--- Raw data Enclosed Below ---

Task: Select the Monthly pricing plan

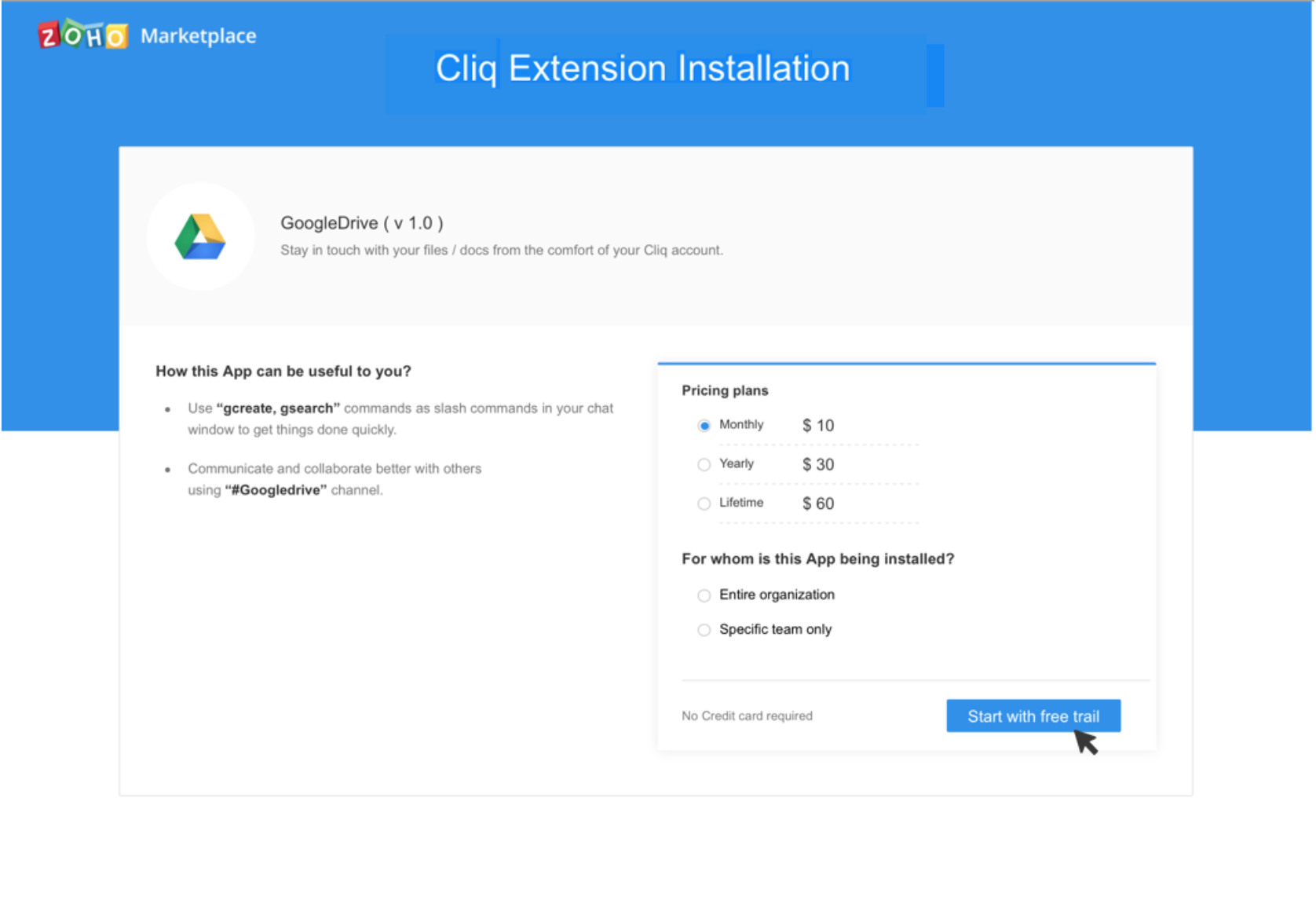Action: coord(704,426)
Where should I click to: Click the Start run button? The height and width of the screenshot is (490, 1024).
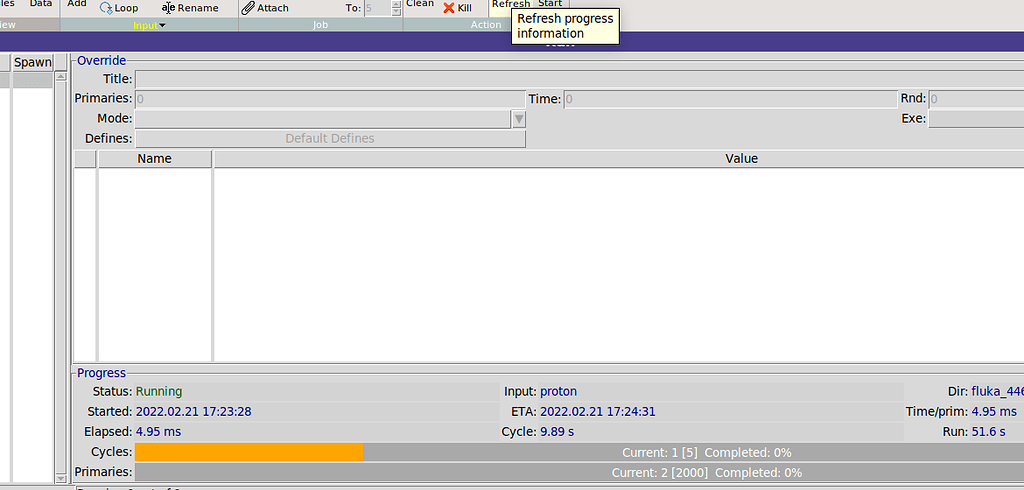550,4
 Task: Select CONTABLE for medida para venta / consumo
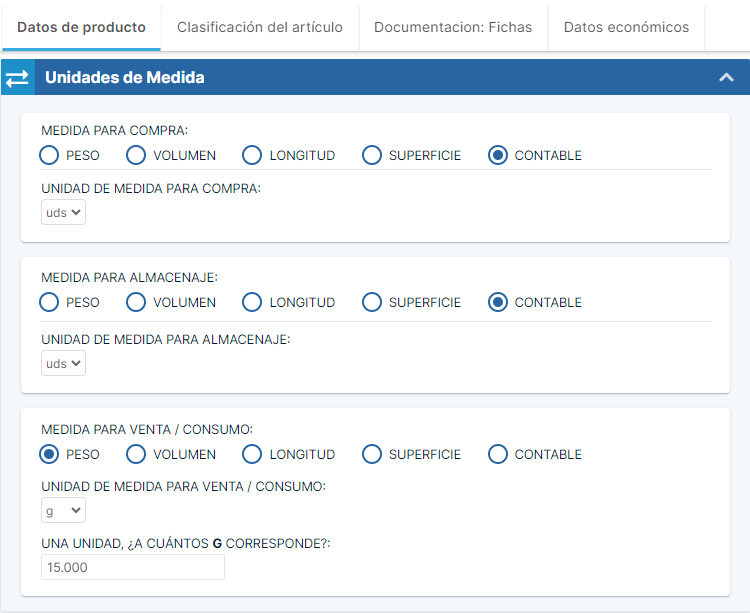tap(498, 454)
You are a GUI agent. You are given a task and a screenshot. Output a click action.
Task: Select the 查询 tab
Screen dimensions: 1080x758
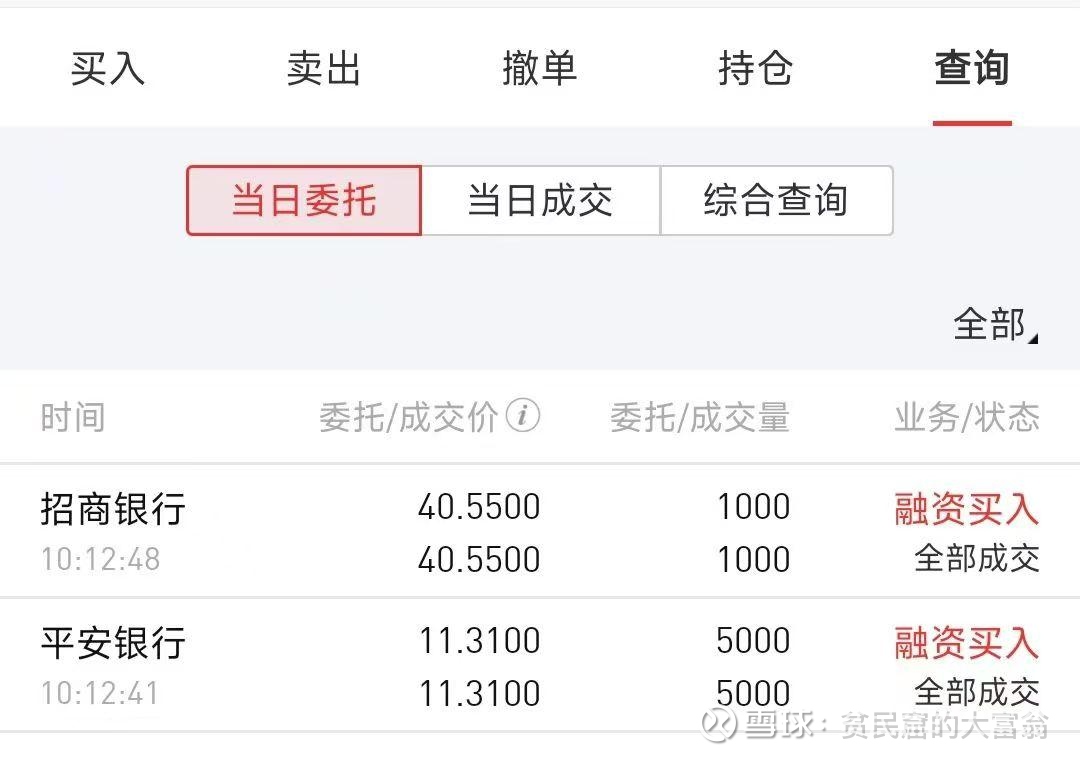[971, 69]
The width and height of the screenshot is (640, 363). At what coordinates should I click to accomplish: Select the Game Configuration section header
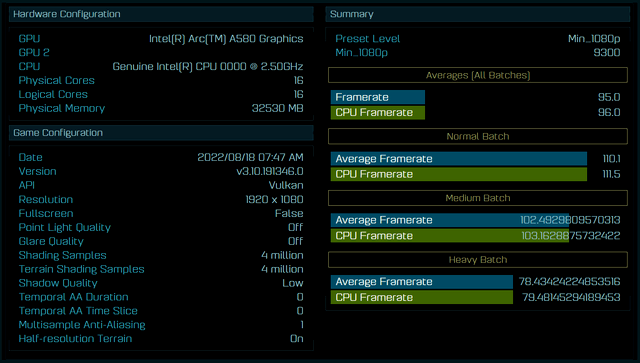point(161,133)
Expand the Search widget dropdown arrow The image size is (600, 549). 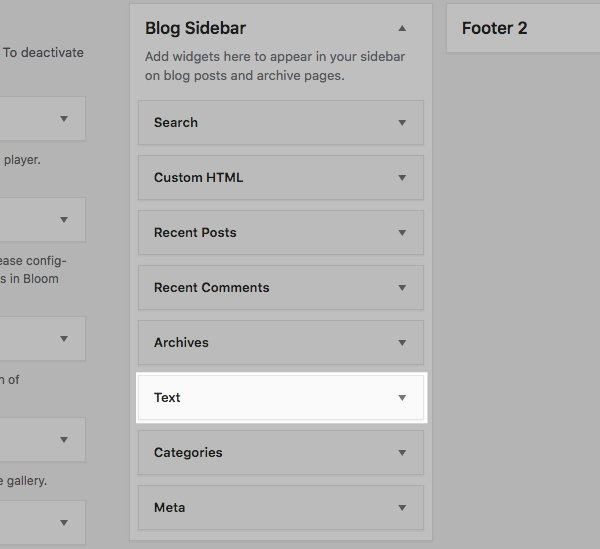pos(402,123)
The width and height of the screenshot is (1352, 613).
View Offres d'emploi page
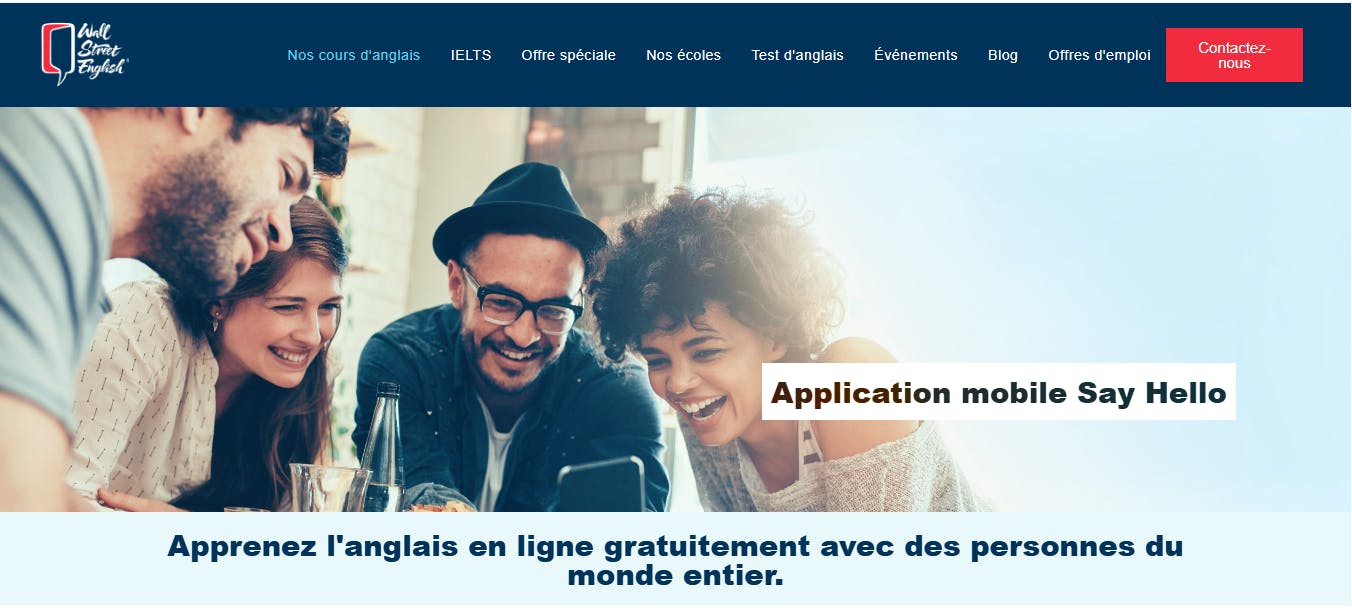(x=1100, y=55)
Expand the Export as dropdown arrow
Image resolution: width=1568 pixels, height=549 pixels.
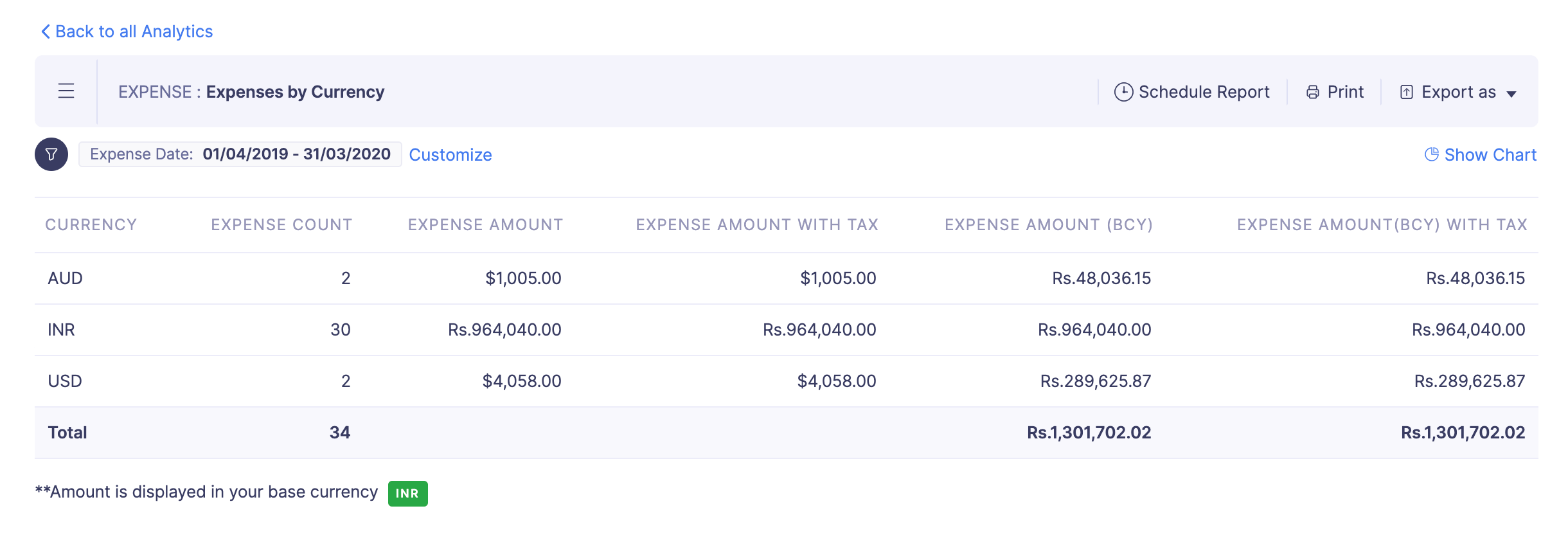point(1511,94)
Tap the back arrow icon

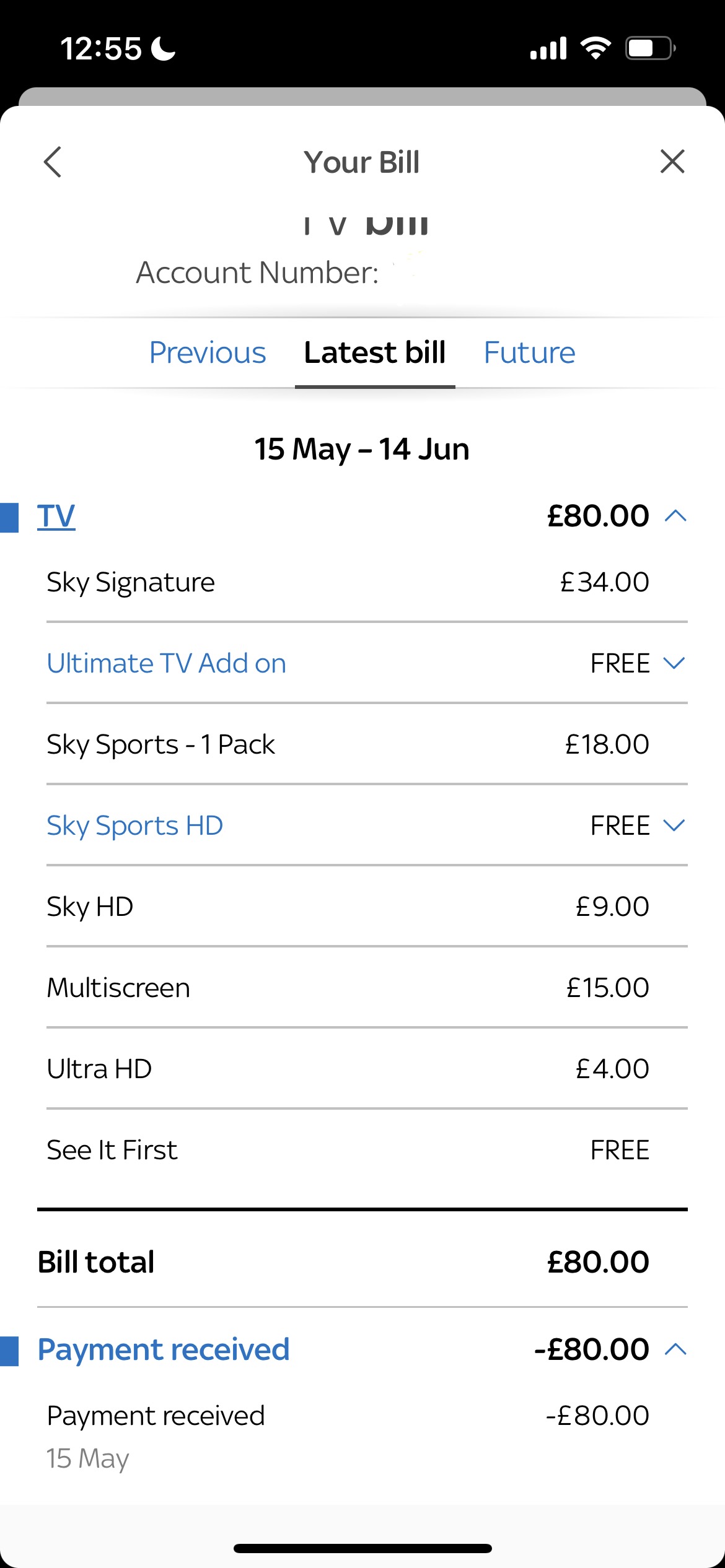[53, 162]
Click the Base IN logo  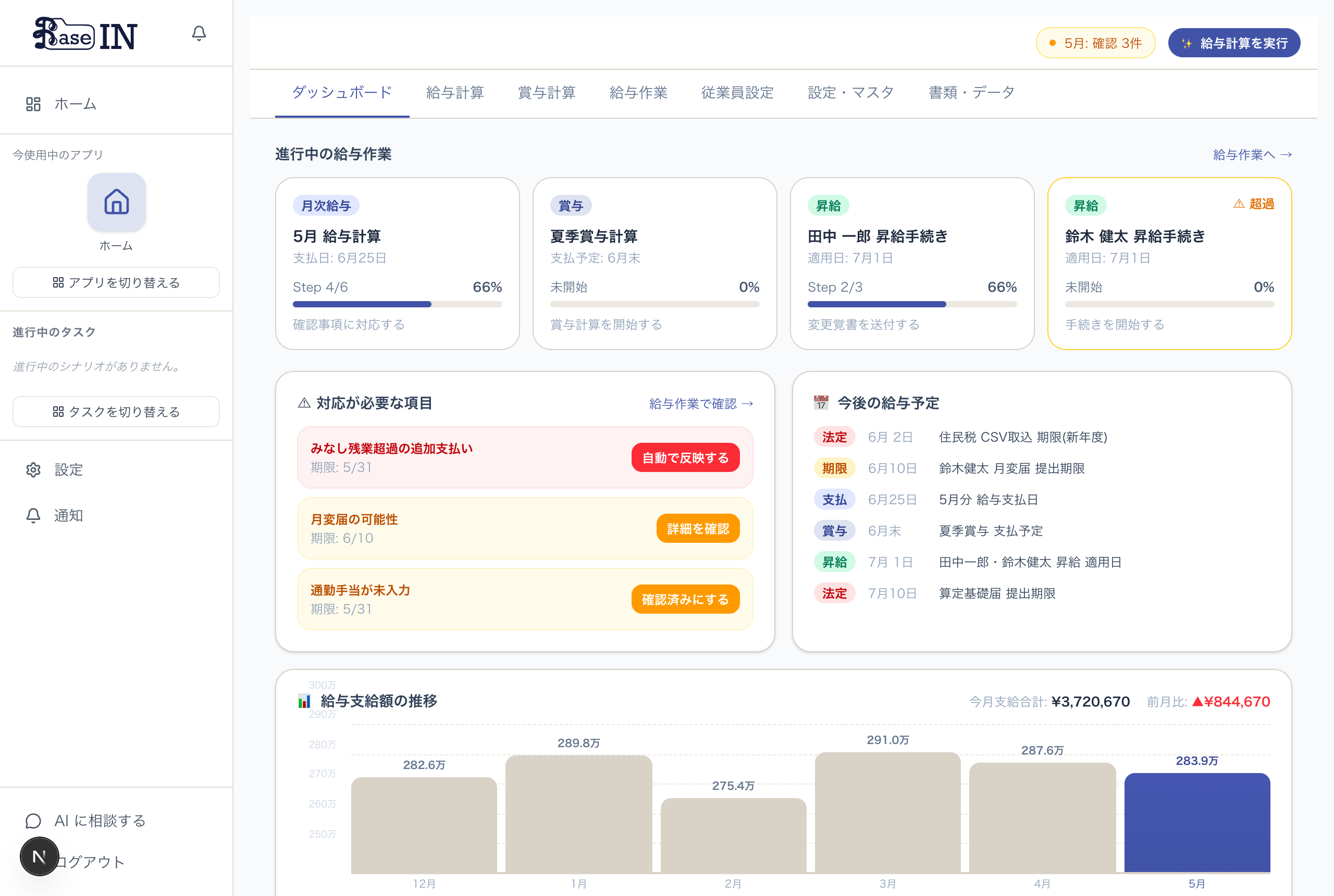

--- End of Enclosed Raw data ---

Exercise directions :: Please restate word for word the lines above, starting with the line that holds "View Offres d'emploi page" and ending with the final line of the records, while leaving out pictures.

Output of the task ::
View Offres d'emploi page
(x=1100, y=55)
Expand the Export as dropdown arrow
Image resolution: width=1568 pixels, height=549 pixels.
point(1511,94)
Tap the back arrow icon

[53, 162]
Click the Base IN logo  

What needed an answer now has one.